Nein, es ist keine Garage wie bei Apple-Gründer Steve Jobs. Aber beim Blick in das Büro von „betterspace“ im Kasseler Science Park fühlt es sich schon ein wenig nach jungem, wilden Unternehmen an: Kisten stapeln sich im Flur, die Schreibtische mit zwei Bildschirmen sind mit Kaffeetassen, Nippes und Kabelwirrwarr verziert – Menschen unter 30 sitzen an den Rechnern und sind tief im Bürostuhl versunken. Mitten drin Benjamin Köhler, einer von vier Gründern des Unternehmens. Oder wie man heute sagt: des Startups.

 

Jung, kreativ, entspannt
Vor dem Büro im Erdgeschoss des Kasseler Science Parks setzt sich der 28-Jährige auf einen Stein. Locker mit T-Shirt und Sneakers gekleidet,berichtet der Wirtschaftswissenschaftler von seiner Firma, die 17 Personen beschäftigt – davon viele Studenten. Die  Hälfte ist fest angestellt. Die Firma hilft zum Beispiel Hotels, Energie einzusparen: Vereinfacht gesagt wird intelligent und automatisch die Heizkörpertemperatur reguliert, wenn etwa erkannt wird, dass ein Fenster im Hotelzimmer offensteht. „Wir können so fast 31 Prozent der Energie einsparen“, sagt Köhler.
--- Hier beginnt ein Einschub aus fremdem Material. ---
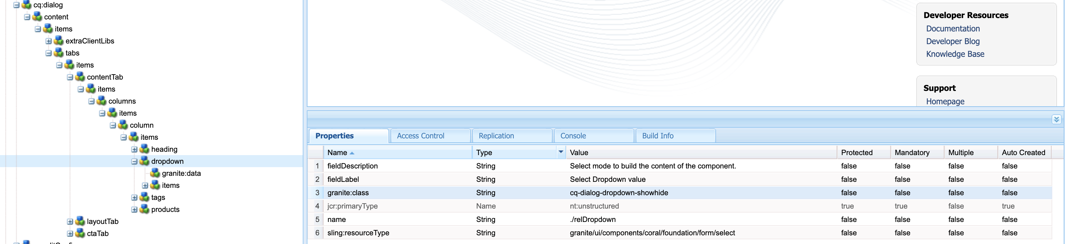Click the tags node icon
This screenshot has height=244, width=1065.
(144, 197)
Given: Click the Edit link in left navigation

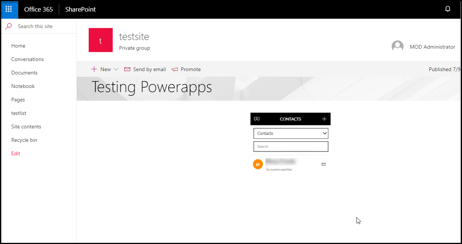Looking at the screenshot, I should (16, 153).
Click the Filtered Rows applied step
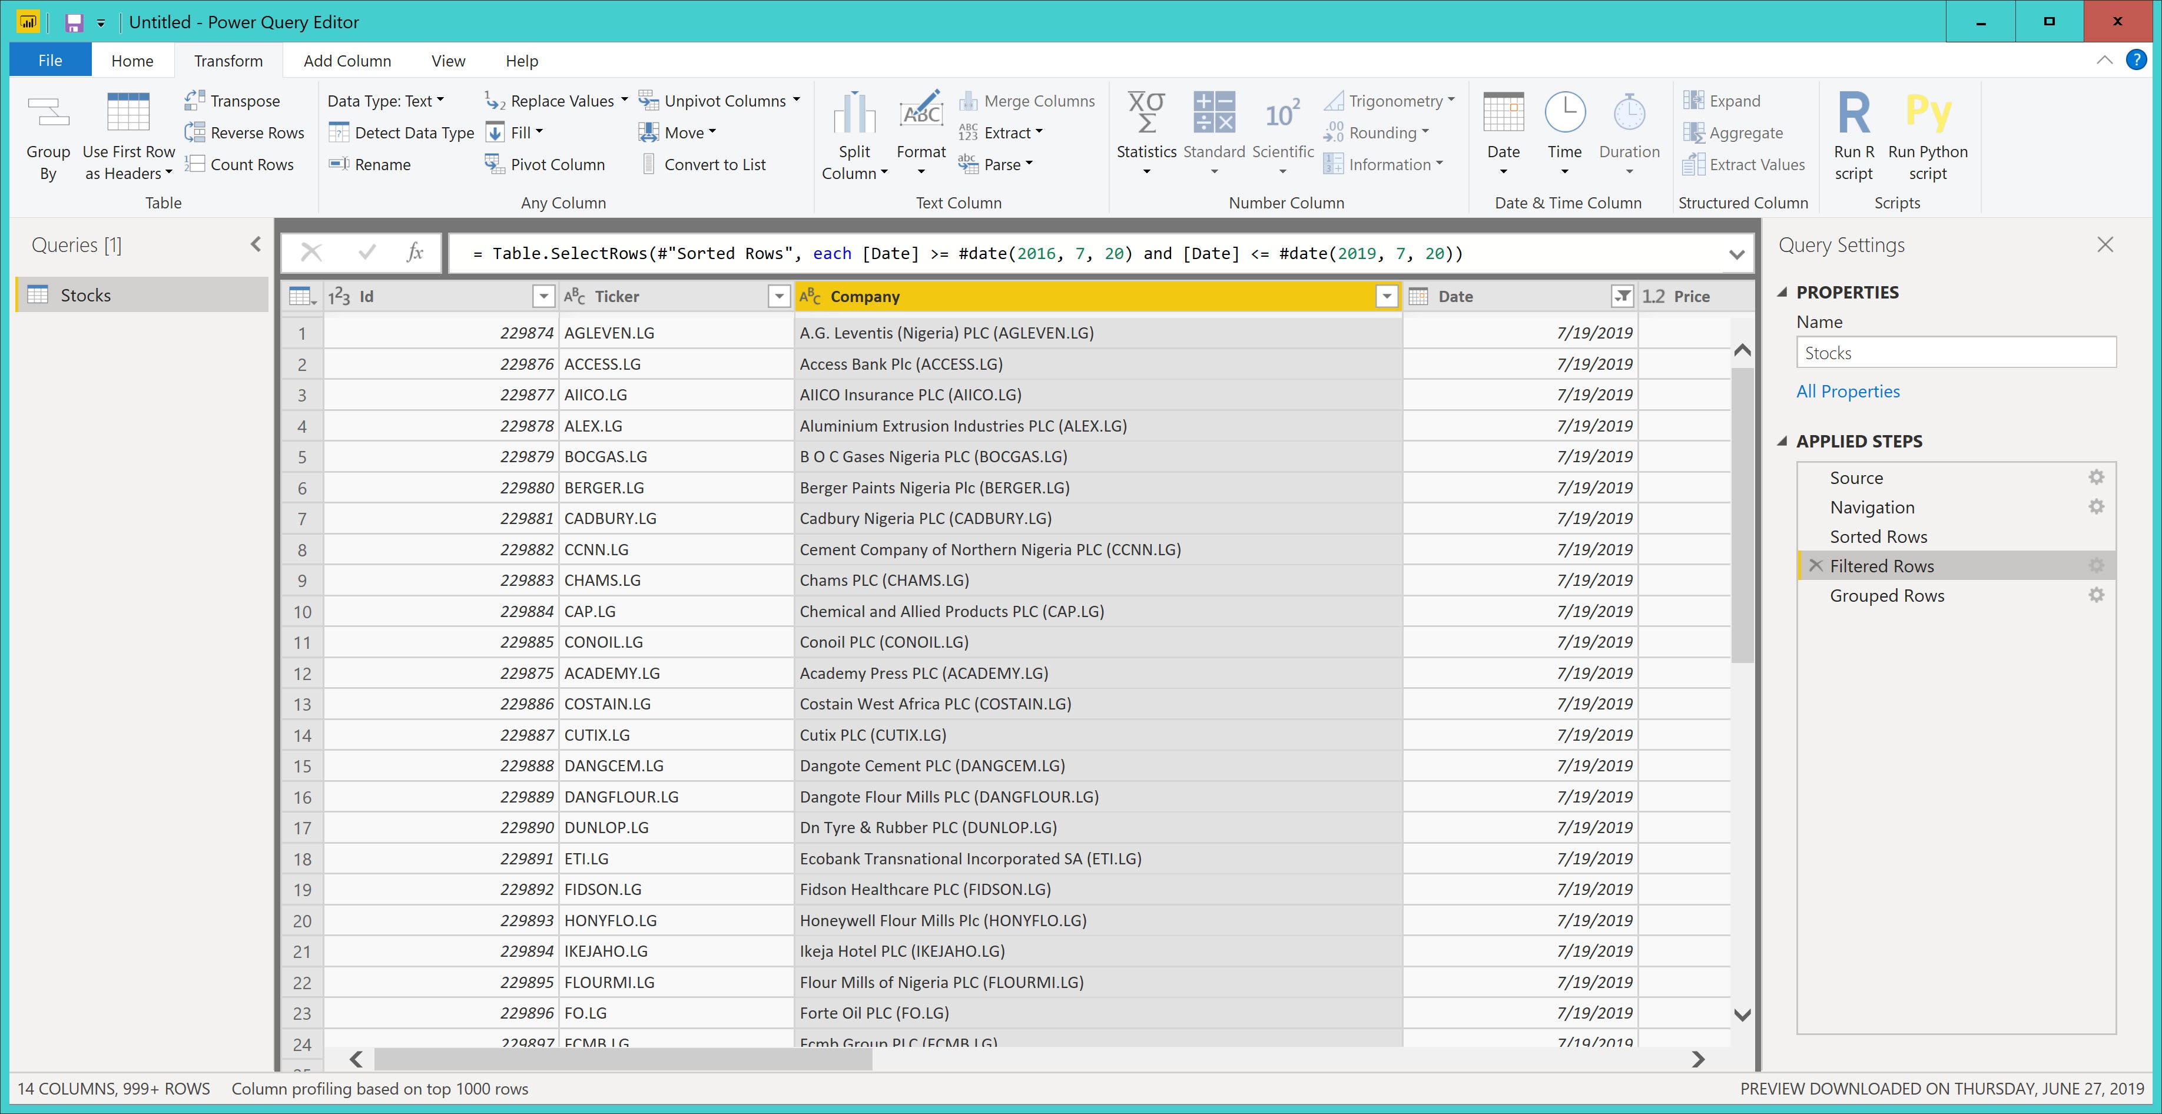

Bares Geld. Hotels aus der Region wie Grischäfer gehören zu den Kunden des Startups, das im Dezember 2015 in den Science Park zog.


Kassel statt Berlin 
Doch warum sind Köhler und seine Leute nicht in vermeintlich angesagtere Städte wie Berlin gegangen? „Uns haben Experten geraten: Bleibt in Kassel. Hier findet hier die Programmierer und Mitarbeiter, die ihr braucht. In Berlin ist der Markt abgegrast.“ Eine nicht unwesentliche Rolle für ihre Entscheidung, in Kassel zu bleiben, hat dann auch der Science Park selbst gespielt – der wird von Stadt, Land und Uni Kassel finanziert. Denn hier soll sich eineKultur der Gründerszene entwickeln: Und die ist spürbar. Jeden Dienstag organisiert der Science Park ein Treffen: Dann referiert ein Redner zu einem Thema – zum Beispiel der „fail night“. Unternehmer berichten dann von Misserfolgen und wie es weiter ging. Die Themen wechseln. Wichtig sei, dass die verschiedenen Unternehmen im Science Park zusammen kommen, sich austauschen, voneinander lernen und im besten Fall zusammenarbeiten, sagt Science-Park- Geschäftsführer Jörg Froharth. Die äußeren Bedingungen für kreative Atmosphäre sind nicht schlecht: Hell und neu sind die Gänge und Büros im Science Park. In allen Etagen stehen Tischkicker. Die Kreativität fördern soll eine Ideenwerkstatt – dort findet man zum Beispiel eine Bühne, um schnell Ideen zu präsentieren und zu diskutieren. Fast 75 Prozent der 6000 Quadratmeter sind ein Jahr nach der Eröffnung bereits vermietet. „Damit liegen wir über den Erwartungen“, sagt Froharth. Die Nachfrage ist groß.


Weg in den Park
Idealtypisch kann der Weg in den Science Park so verlaufen, dass Studenten eine Idee entwickeln, an der Uni dazu forschen, sich dann zum Beispiel über die Kasseler Gründungsberatung „Unikat“ für ein Gründerstipendium bewerben. Entwickelt sich die Idee mehr zu einem Unternehmen und gibt es erste Kunden, können die Gründer sich in den Science Park einmieten und erhalten dort weitere Unterstützung. Etwa bei der Unternehmens- und Finanzberatung, erklärt Geschäftsführer Froharth. „Man muss nicht in den Science Park, aber es gibt hier eben viele Vorteile“, sagt der 50-Jährige.


Die Nähe zur Uni
„Wir haben viele Studenten, die bei uns ihre Bachelor- oder Masterarbeit schreiben“, sagt Nicolò Martin, Marketingleiter der Firma Enercast. Die Firma ist größter Mieter im Haus. Ihr Geschäftsmodell: professionelle Wetterprognose-Systeme für die Energiewirtschaft. 25 Mitarbeiter sind dort beschäftigt. „Man bekommt hier mehr Impulse für die Arbeit“, sagt Enercast- Mitarbeiter Martin. „Viel eher als in einem normalen Gewerbegebiet.